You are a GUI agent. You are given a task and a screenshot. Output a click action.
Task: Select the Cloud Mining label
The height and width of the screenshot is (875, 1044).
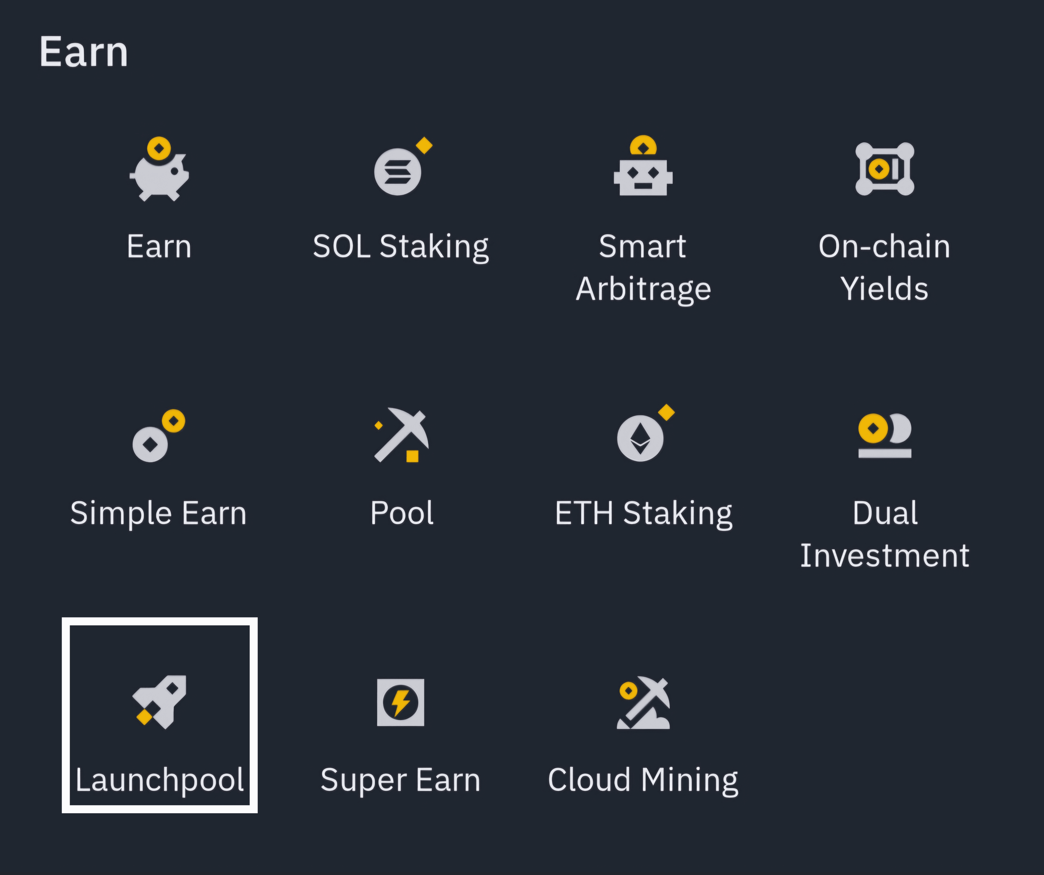tap(643, 780)
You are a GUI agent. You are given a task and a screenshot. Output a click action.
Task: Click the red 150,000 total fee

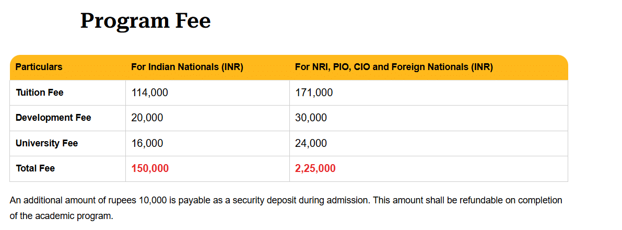point(150,168)
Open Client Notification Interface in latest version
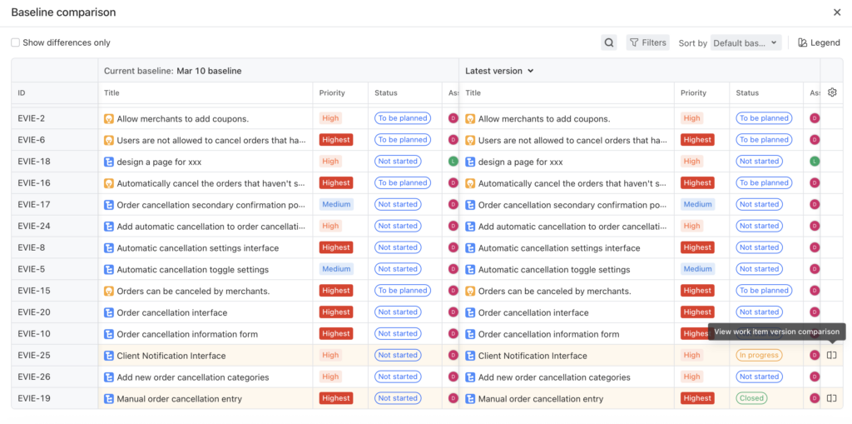 click(x=533, y=356)
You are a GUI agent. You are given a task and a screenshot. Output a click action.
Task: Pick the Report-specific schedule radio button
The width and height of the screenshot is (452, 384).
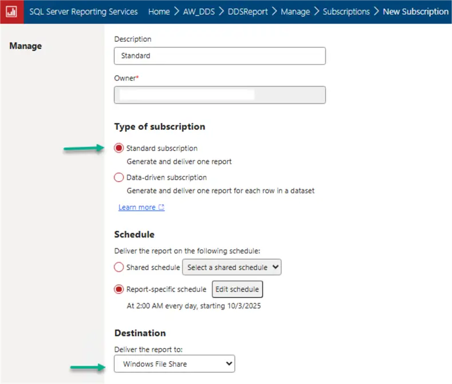pos(119,290)
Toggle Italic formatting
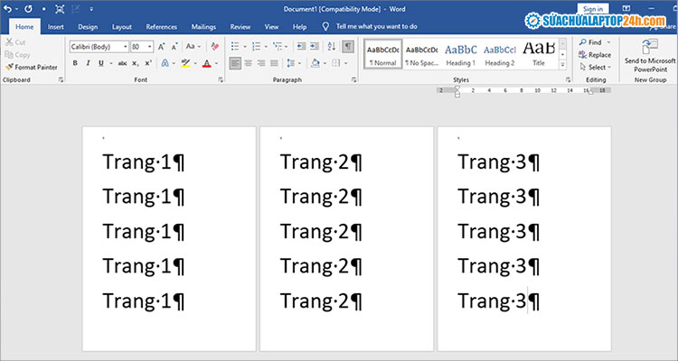678x361 pixels. pos(88,63)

★ ★ ★ ★ ★

- _EXERCISE AIM_
Reproduce exactly, with nothing added, the lines from the line with "Task: Select the Cloud Mining label" through the end of the entries above; pictures are to be left out.

- _REPLY TO THE EXERCISE_
Task: Select the Cloud Mining label
The height and width of the screenshot is (875, 1044).
tap(643, 780)
You are a GUI agent. You are given a task and a screenshot. Output a click action.
Task: Click the red 150,000 total fee

point(150,168)
Open Client Notification Interface in latest version
 click(x=533, y=356)
You are a GUI agent. You are given a task and a screenshot. Output a click action.
Task: Pick the Report-specific schedule radio button
The width and height of the screenshot is (452, 384).
pos(119,290)
Toggle Italic formatting
678x361 pixels. pos(88,63)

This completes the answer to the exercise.